O argentino tomava o seu café da manhã no hotel Baur au Lac, em Zurique, quando começou a operação policial no dia 27 de maio que resultou na prisão de Marin e mais seis dirigentes. Ao se dar conta de que se tratava de uma ação contra a Fifa, deixou o local sem ser notado, não retornou ao seu quarto e conseguiu sair da Suíça.
Procurado pela Interpol, FBI e pelos suíços por causa do escândalo da Fifa, ele optou por se entregar ontem. E, acompanhado por advogados, indicou que quer colaborar com as investigações. Burzaco tem passaporte italiano e se apresentou à polícia de Bolzano - cidade que fica no norte da Itália, perto da Áustria. Ele indicou que quer prestar depoimento e estaria disposto a ir para os Estados Unidos.

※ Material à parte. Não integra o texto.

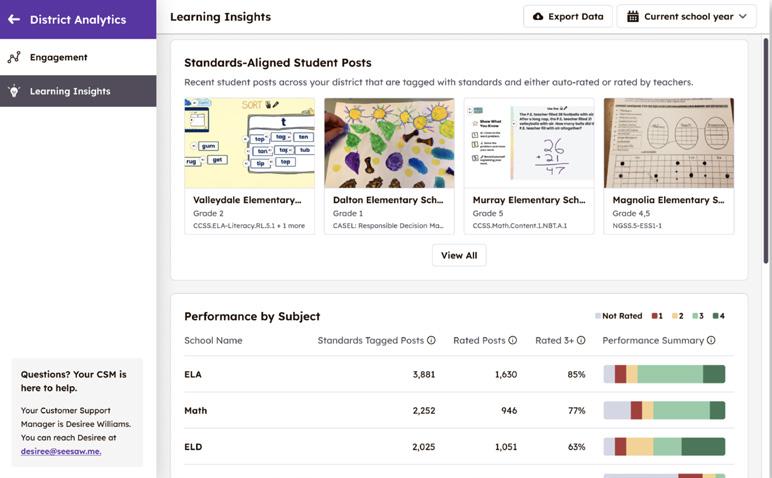Click the calendar icon in school year selector

coord(632,17)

Ontem mesmo ele conseguiu que a Justiça italiana o autorizasse a ficar em prisão domiciliar depois de alugar uma casa em Bolzano. Até então, estava hospedado em um luxuoso hotel da região.
O argentino foi aconselhado por seus advogados a tentar negociar um acordo de delação premiada. Ele é uma das 14 pessoas indiciadas pelo Departamento de Justiça dos Estados Unidos por envolvimento em casos de corrupção no futebol.
Segundo o inquérito, no dia 1º de maio de 2014, Burzaco se reuniu com outros empresários no sul da Flórida, depois da conferência de imprensa em que foi anunciada a realização da "Copa América do Centenário" nos Estados Unidos em 2016, e declarou: "Todos podemos nos machucar com isso. Todos podemos ir para a cadeia".
O argentino era o CEO da Torneos. Em 2013 ele criou a empresa Datisa, que concordou em pagar US$ 110 milhões - dos quais US$ 40 milhões (R$ 124 milhões) já foram pagos - em propinas para garantir contratos da Copa América até 2023.
Segundo o indiciamento, entre as pessoas que "pediram ou receberam propinas" estavam José Maria Marin e o "co-conspirador 12", uma terminologia adotada pelo Departamento de Justiça para apresentar personagens do inquérito que ainda estão sendo investigados.
O co-conspirador 12 também é citado como alguém que, ao lado de Marin, recebeu propina pela Copa do Brasil e definido como "alto dirigente da CBF, Conmebol e Fifa". A descrição coincide com Marco Polo Del Nero, que nega ser o personagem em questão.